New smart factory automation tools are providing food production lines with faster, more reliable, and cleaner production capacity. With the advent of smart machines and commercial AI, factories could soon make their own production decisions. Mitsubishi Electric’s Chris Evans considers the productivity benefits of smart manufacturing for food production. See the full article “smart food automation” here
The first stage is one of ensuring the data network infrastructure allows the organisation to create, move and use that data efficiently. The swift processing of this data ensures fast responsive manufacturing, that in-turn justifies investment in the latest automation technologies. Creating awareness of how technologies like IIoT and AI improve the performance and efficiency of both factory equipment and operators.
The role of the Industrial Internet of Things (IIoT)
IIoT in a food production factory links customer demand to a fast and flexible production system that increases responsiveness. By defining customer demand faster, it provides food producers with a significant competitive advantage. They can respond with smaller production batches, reduced raw material, and finished good stocks, benefiting themselves and the supply chain. For example, the food industry is following suit with individual printing and marking options designed into many new products. The effective handling of large data volumes also simplifies traceability and serialisation that are essential for many food, pharmaceutical and consumer products.
Artificial Intelligence (AI) in food production
Artificial Intelligence (AI) is at the beginning of its journey and is perfect for integrating into factory automation equipment. When combined with Advanced Analytics (AA), it extends traditional machine control architectures with advanced data processing, learning and decision-making capabilities. Together, they allow individual food production machines to automatically adjust times, synchronise complex systems and offer helpful suggestions to operators.

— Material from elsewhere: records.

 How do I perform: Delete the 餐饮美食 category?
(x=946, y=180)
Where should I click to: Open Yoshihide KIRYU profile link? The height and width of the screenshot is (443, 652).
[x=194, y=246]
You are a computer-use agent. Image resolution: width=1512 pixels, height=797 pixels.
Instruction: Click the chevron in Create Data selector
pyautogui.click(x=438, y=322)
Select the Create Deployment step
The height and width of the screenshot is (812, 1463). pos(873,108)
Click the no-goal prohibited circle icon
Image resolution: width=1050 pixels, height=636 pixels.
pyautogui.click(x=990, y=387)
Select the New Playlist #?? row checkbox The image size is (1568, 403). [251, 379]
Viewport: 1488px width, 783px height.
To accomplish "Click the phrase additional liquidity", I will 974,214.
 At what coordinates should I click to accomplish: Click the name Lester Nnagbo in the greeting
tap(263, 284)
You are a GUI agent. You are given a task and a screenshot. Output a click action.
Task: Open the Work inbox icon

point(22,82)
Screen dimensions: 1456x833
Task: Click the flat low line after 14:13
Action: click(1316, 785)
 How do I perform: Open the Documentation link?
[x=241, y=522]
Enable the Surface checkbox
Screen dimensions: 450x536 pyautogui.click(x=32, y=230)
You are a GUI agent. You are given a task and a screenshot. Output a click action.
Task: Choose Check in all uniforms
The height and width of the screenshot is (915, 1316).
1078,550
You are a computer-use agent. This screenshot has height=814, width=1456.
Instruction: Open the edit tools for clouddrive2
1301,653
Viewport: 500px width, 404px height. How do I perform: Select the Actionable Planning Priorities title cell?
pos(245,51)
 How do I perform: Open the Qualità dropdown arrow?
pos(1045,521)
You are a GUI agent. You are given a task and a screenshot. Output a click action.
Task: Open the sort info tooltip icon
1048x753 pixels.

Control systems built around AA and AI are also responsible for machines that are self- learning and self-optimising. Moreover, they are the basis for the recent growth in predictive analytic tools used for preventing unplanned downtime. Mitsubishi Electric has developed several in-house AI algorithms and services and is positioning its developments in AI technologies under its own brand to reflect its growing importance.
Connecting the full spectrum of data sources on the plant floor to Edge Computing platforms enables more efficient processing. Here we get into the realm of Big Data Analysis used for finding patterns in data. This level of integration enables analysis of a far greater range of KPIs to drive improvements in overall equipment effectiveness (OEE).
Managing IT and OT crossover at the edge
Managing the crossover between Information Technology (IT) and Operational Technology (OT) is the next major challenge. Their successful merging depends on addressing the skills gap that exists between automation experts and IT departments. Often, the automation engineers managing the OT layer do not have extensive IT skills, while programmers and IT system architects may not have a full understanding of the automation world.
Edge computing may provide the answer by bridging this gap. Edge devices can collect and analyse data from local automation systems and make real-time production process decisions. But it also creates new challenges from system compatibility to data security and for protecting against growing cybersecurity threats.
Predicting the future
AI will play a key role in manufacturing, from vision recognition to skills learning and for predictive maintenance for failure prevention. It has further scope for providing operational benefits and efficiencies. For example, from anticipating faults and warning operators to self-optimising machine performance and increasing the effectiveness of predictive maintenance for plant automation assets.